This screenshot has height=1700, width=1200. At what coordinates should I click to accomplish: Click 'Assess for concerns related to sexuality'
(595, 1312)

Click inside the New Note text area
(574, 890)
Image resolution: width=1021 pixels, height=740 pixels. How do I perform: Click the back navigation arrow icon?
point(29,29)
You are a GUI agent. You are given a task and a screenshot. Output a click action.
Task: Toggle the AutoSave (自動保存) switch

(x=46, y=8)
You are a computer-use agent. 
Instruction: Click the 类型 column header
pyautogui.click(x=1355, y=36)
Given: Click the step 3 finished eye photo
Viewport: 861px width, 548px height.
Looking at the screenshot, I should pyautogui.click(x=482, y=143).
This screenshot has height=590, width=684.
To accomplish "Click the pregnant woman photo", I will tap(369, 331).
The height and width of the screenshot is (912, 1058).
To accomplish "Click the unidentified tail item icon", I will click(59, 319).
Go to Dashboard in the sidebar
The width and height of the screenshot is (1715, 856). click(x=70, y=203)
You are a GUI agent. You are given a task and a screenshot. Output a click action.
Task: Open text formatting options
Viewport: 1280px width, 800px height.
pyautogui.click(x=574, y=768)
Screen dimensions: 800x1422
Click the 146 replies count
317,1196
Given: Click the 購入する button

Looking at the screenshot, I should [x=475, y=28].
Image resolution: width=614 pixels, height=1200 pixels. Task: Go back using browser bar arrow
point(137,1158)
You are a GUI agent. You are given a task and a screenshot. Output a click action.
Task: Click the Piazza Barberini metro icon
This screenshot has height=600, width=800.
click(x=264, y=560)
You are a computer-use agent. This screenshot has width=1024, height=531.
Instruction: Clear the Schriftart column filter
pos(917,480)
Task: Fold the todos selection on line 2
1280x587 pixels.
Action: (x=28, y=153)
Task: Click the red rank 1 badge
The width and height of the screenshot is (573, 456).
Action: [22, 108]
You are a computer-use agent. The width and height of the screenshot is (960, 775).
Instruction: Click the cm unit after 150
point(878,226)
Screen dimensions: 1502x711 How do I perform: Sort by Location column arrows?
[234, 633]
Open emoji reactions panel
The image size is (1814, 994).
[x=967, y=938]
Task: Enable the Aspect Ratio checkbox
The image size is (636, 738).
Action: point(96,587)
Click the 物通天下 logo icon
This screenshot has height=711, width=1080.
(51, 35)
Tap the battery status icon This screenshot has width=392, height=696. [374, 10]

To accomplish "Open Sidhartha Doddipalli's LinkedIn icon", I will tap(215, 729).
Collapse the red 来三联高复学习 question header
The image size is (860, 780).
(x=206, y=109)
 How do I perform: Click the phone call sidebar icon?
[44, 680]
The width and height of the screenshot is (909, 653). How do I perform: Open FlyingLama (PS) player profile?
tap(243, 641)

### Your instructions
Write out the listing again. Keep every character the same.

### Result
This screenshot has height=1700, width=1200. At what coordinates should I click to accomplish: Click 'Assess for concerns related to sexuality'
(595, 1312)

Click inside the New Note text area
(574, 890)
Image resolution: width=1021 pixels, height=740 pixels. How do I perform: Click the back navigation arrow icon?
point(29,29)
You are a GUI agent. You are given a task and a screenshot. Output a click action.
Task: Toggle the AutoSave (自動保存) switch

(x=46, y=8)
You are a computer-use agent. 
Instruction: Click the 类型 column header
pyautogui.click(x=1355, y=36)
Given: Click the step 3 finished eye photo
Viewport: 861px width, 548px height.
Looking at the screenshot, I should pyautogui.click(x=482, y=143).
This screenshot has height=590, width=684.
To accomplish "Click the pregnant woman photo", I will tap(369, 331).
The height and width of the screenshot is (912, 1058).
To accomplish "Click the unidentified tail item icon", I will click(59, 319).
Go to Dashboard in the sidebar
The width and height of the screenshot is (1715, 856). click(x=70, y=203)
You are a GUI agent. You are given a task and a screenshot. Output a click action.
Task: Open text formatting options
Viewport: 1280px width, 800px height.
pyautogui.click(x=574, y=768)
Screen dimensions: 800x1422
Click the 146 replies count
317,1196
Given: Click the 購入する button

Looking at the screenshot, I should [x=475, y=28].
Image resolution: width=614 pixels, height=1200 pixels. Task: Go back using browser bar arrow
point(137,1158)
You are a GUI agent. You are given a task and a screenshot. Output a click action.
Task: Click the Piazza Barberini metro icon
This screenshot has height=600, width=800.
click(x=264, y=560)
You are a computer-use agent. This screenshot has width=1024, height=531.
Instruction: Clear the Schriftart column filter
pos(917,480)
Task: Fold the todos selection on line 2
1280x587 pixels.
Action: (x=28, y=153)
Task: Click the red rank 1 badge
The width and height of the screenshot is (573, 456).
Action: [22, 108]
You are a computer-use agent. The width and height of the screenshot is (960, 775).
Instruction: Click the cm unit after 150
point(878,226)
Screen dimensions: 1502x711 How do I perform: Sort by Location column arrows?
[234, 633]
Open emoji reactions panel
The image size is (1814, 994).
[x=967, y=938]
Task: Enable the Aspect Ratio checkbox
The image size is (636, 738).
Action: point(96,587)
Click the 物通天下 logo icon
This screenshot has height=711, width=1080.
(51, 35)
Tap the battery status icon This screenshot has width=392, height=696. [374, 10]

To accomplish "Open Sidhartha Doddipalli's LinkedIn icon", I will tap(215, 729).
Collapse the red 来三联高复学习 question header
The image size is (860, 780).
(x=206, y=109)
 How do I perform: Click the phone call sidebar icon?
[44, 680]
The width and height of the screenshot is (909, 653). How do I perform: Open FlyingLama (PS) player profile?
tap(243, 641)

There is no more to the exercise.